4. CHEMISTRY IS CHEMISTRY Jeff Wilser says it
best, “If there’s chemistry, there’s chemistry, and from the guy’s perspective,
it doesn’t really matter if we hook up on date one or date seven.” You don’t
need to turn sex on the first date into this momentous decision. If you both
are into each other, then there’s no good reason not to enjoy each other more.
5.
THEY WANT IT! According to the 2012 Singles In America study, 41 percent
of New York men regard sex on the first date as “very appropriate” or “somewhat
appropriate.” So don’t be hesitant on the guy’s behalf. Chances are he wants it
just as badly as you do, and he isn’t condemning the act either.
6. YOU FIND
OUT IF YOU’RE REALLY CONNECTED Sexual compatibility is important part of a
relationship. By having sex on the first date, you get to establish that
special connection early on. And if it’s enjoyable, it’ll only increase your
attraction to one another. “In this day and age, more people recognize sex as
an important component of a successful relationship, not something to be
ashamed of,” says Justin Lehmiller, PhD, a social psychologist at Harvard
who studies relationships and sexuality. “For those people, it’s important to
establish sexual compatibility early on, and having sex on the first date may
be the right move for them.”
7. ….YOU GET TO HAVE SEX! Even if you eventually
find out you hate this person, at least you haven’t wasted your time.

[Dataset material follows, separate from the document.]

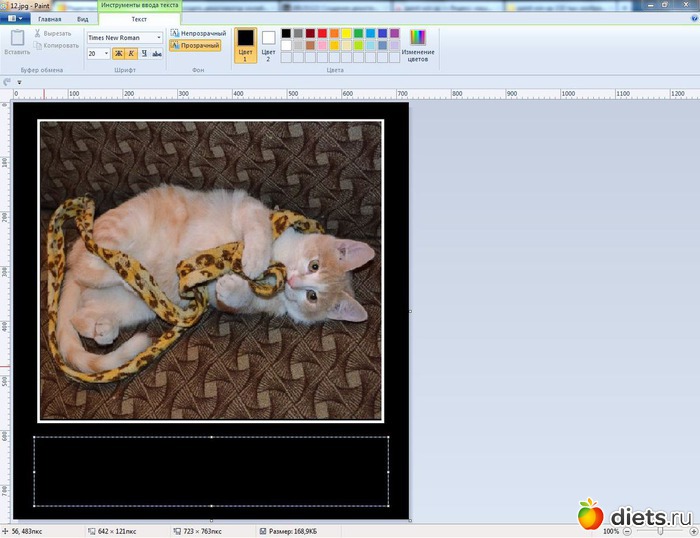This screenshot has height=538, width=700.
Task: Expand the font size 20 dropdown
Action: pos(107,54)
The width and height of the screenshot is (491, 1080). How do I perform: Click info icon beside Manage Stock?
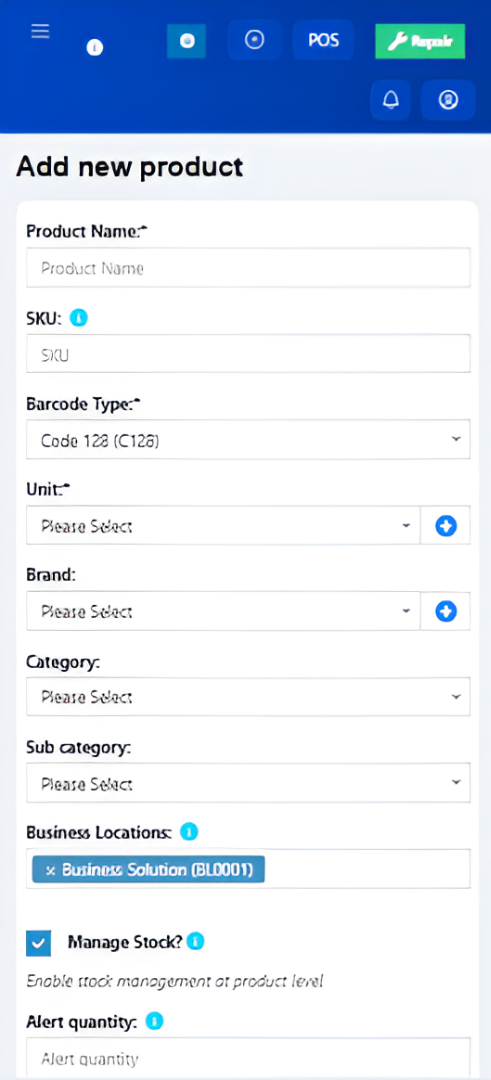tap(196, 941)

Stop
stressing about how it appears and look on the brightside, you’re getting it
in! Philip N. Cohen, a sociology professor at the University of Maryland,
assuages all our fearful reluctance with some profound logic: at the end
of the day, it’s not about sex, it’s about your attraction to one another. All
that matters is how much the couple like and are attracted to each other, which
determines how many dates they have, and whether the guy calls back. It appears
that the first-date-sex couples usually don’t last because people don’t know
each other very well on first dates and they have a high rate of failure
regardless of sex. What are you waiting for?